◆ TEXTO PARA LEITURA ◆
══════════════════════════════

Apesar das quedas nos principais contratos do café arábica na Bolsa de Nova Iorque, o mercado internacional começa a dar sinais de que está enxergando uma perda séria para a produção brasileira de café. A consultoria norte-americana J. Ganes Consulting, presidida pela analista de commodities Judith Ganes-Chase, informou em seu relatório semanal que a situação nos cafezais já se agravou muito nas últimas semanas e as perdas nas áreas mais atingidas pela seca e pelo calor poderão chegar a 40%.
“Representantes da indústria afirmam que o mercado terá que ‘esperar’ o início da colheita para descobrir o tamanho do estrago causado pela seca. Porém, este tempo é uma ‘eternidade’ para que o mercado fique neste purgatório”, informa o relatório semanal, concluindo que não deve levar muito tempo para a situação se definir, “já que o café está amadurecendo precocemente e a dimensão dos danos já está ficando clara”.
Situação sem precedentes
A consultoria informa que não há registros de uma seca desta magnitude neste período no Brasil nos últimos 50 anos (alguns levantamentos mostram que nem nos últimos 80 anos), portanto, o mercado não tem informações suficientes para saber como será a reação da safra. Assim, negociadores buscam informações de produtores de outros países que passaram por uma situação similar.
Algumas visitas aos cafezais brasileiros foram realizadas por especialistas há pelo menos 4 semanas, quando ainda era muito cedo para se concluir o problema, pois as árvores não mostravam os danos claramente. No entanto, mais um mês com chuvas baixo da média já agravou o problema, mas esta percepção ainda não atingiu o mercado. “Ainda vivemos uma batalha entre compradores e vendedores nas últimas semanas, diante da incerteza sobre os danos causados para as safras 2014/15 e 2015/16”, afirma o relatório de Judith.

══════════════════════════════

◆ INSTRUÇÃO 1 ◆
Pode devolver na íntegra, sem alterar nada, o texto sobre a seca e a safra brasileira de café?
◆ INSTRUÇÃO 2 ◆
Reescreva os registros do início até a linha que contém "coord(333,397)", incluindo essa linha, trocando "screenshot" por "screen capture" e mantendo todo o resto igual. Deixe as imagens de fora da resposta.

══════════════════════════════

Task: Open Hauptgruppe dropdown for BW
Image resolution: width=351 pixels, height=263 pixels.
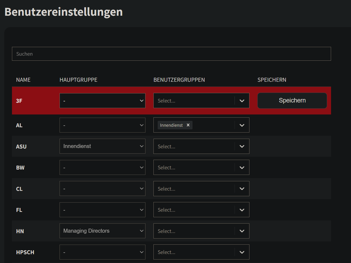Action: click(x=102, y=167)
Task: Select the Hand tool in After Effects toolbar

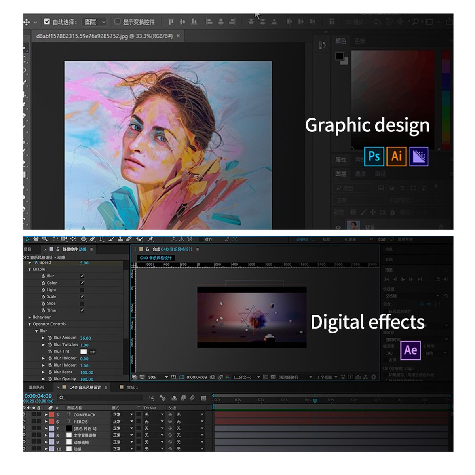Action: pos(36,239)
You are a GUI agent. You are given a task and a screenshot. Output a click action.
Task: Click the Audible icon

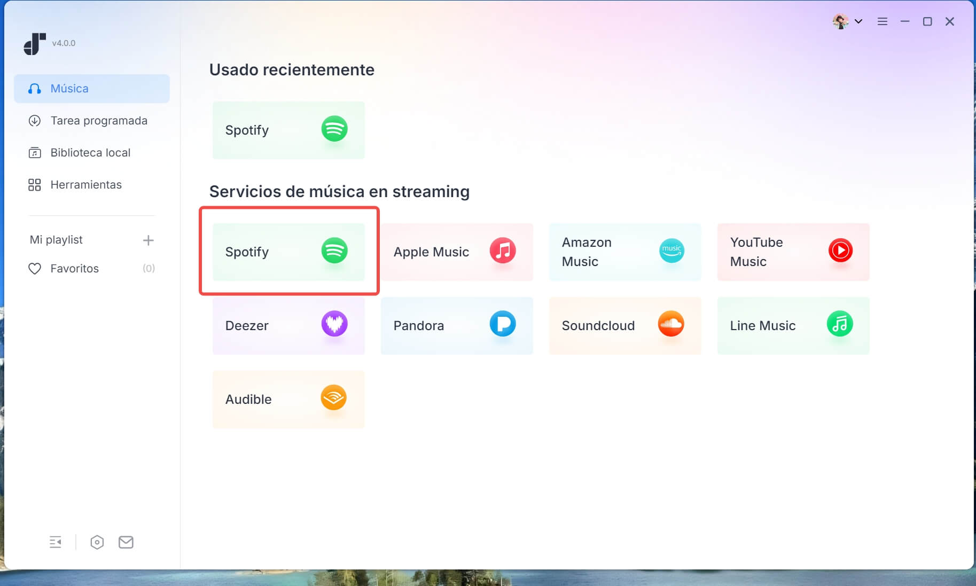coord(333,397)
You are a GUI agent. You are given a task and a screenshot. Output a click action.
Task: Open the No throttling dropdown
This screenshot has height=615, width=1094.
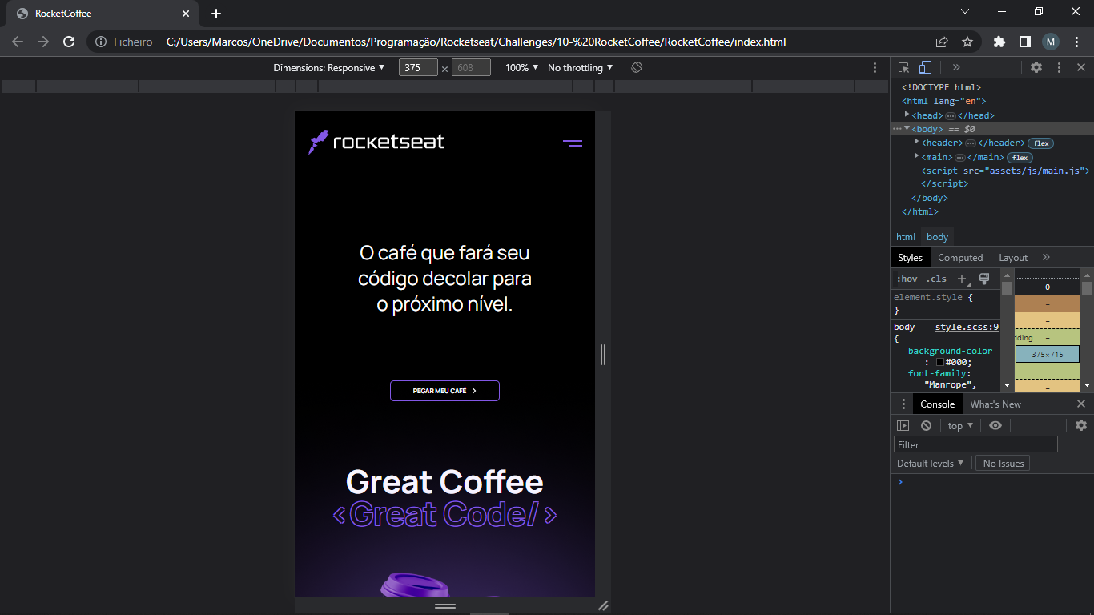pyautogui.click(x=578, y=67)
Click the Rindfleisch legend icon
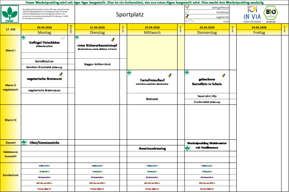 187,13
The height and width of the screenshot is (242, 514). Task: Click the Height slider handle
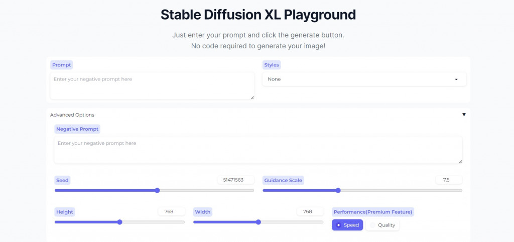click(119, 222)
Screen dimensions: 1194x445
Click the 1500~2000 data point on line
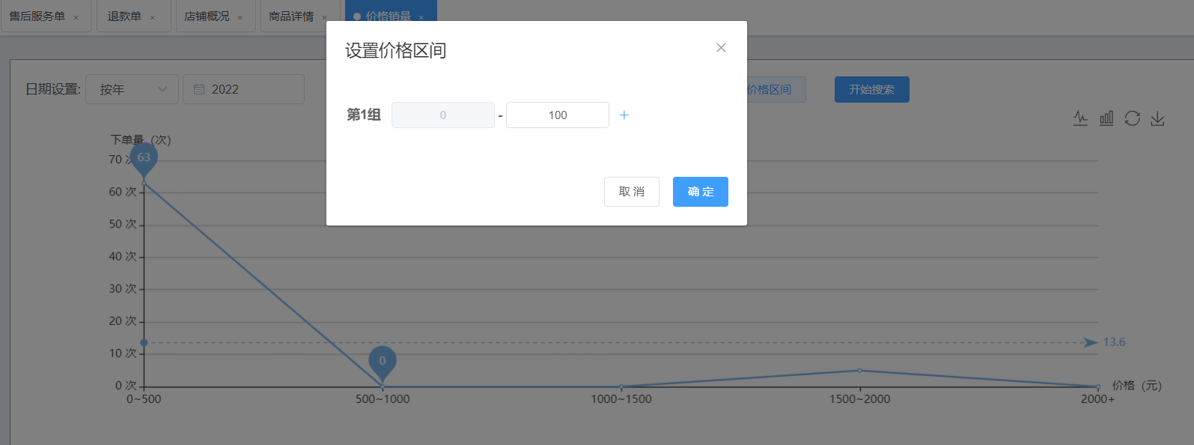click(859, 370)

══════════════════════════════

◆ RESPOSTA 1 ◆
Apesar das quedas nos principais contratos do café arábica na Bolsa de Nova Iorque, o mercado internacional começa a dar sinais de que está enxergando uma perda séria para a produção brasileira de café. A consultoria norte-americana J. Ganes Consulting, presidida pela analista de commodities Judith Ganes-Chase, informou em seu relatório semanal que a situação nos cafezais já se agravou muito nas últimas semanas e as perdas nas áreas mais atingidas pela seca e pelo calor poderão chegar a 40%.
“Representantes da indústria afirmam que o mercado terá que ‘esperar’ o início da colheita para descobrir o tamanho do estrago causado pela seca. Porém, este tempo é uma ‘eternidade’ para que o mercado fique neste purgatório”, informa o relatório semanal, concluindo que não deve levar muito tempo para a situação se definir, “já que o café está amadurecendo precocemente e a dimensão dos danos já está ficando clara”.
Situação sem precedentes
A consultoria informa que não há registros de uma seca desta magnitude neste período no Brasil nos últimos 50 anos (alguns levantamentos mostram que nem nos últimos 80 anos), portanto, o mercado não tem informações suficientes para saber como será a reação da safra. Assim, negociadores buscam informações de produtores de outros países que passaram por uma situação similar.
Algumas visitas aos cafezais brasileiros foram realizadas por especialistas há pelo menos 4 semanas, quando ainda era muito cedo para se concluir o problema, pois as árvores não mostravam os danos claramente. No entanto, mais um mês com chuvas baixo da média já agravou o problema, mas esta percepção ainda não atingiu o mercado. “Ainda vivemos uma batalha entre compradores e vendedores nas últimas semanas, diante da incerteza sobre os danos causados para as safras 2014/15 e 2015/16”, afirma o relatório de Judith.

◆ RESPOSTA 2 ◆
Task: Open Hauptgruppe dropdown for BW
Image resolution: width=351 pixels, height=263 pixels.
Action: click(x=102, y=167)
Task: Select the Hand tool in After Effects toolbar

Action: pos(36,239)
You are a GUI agent. You are given a task and a screen capture. Output a click action.
Task: Click the Audible icon

coord(333,397)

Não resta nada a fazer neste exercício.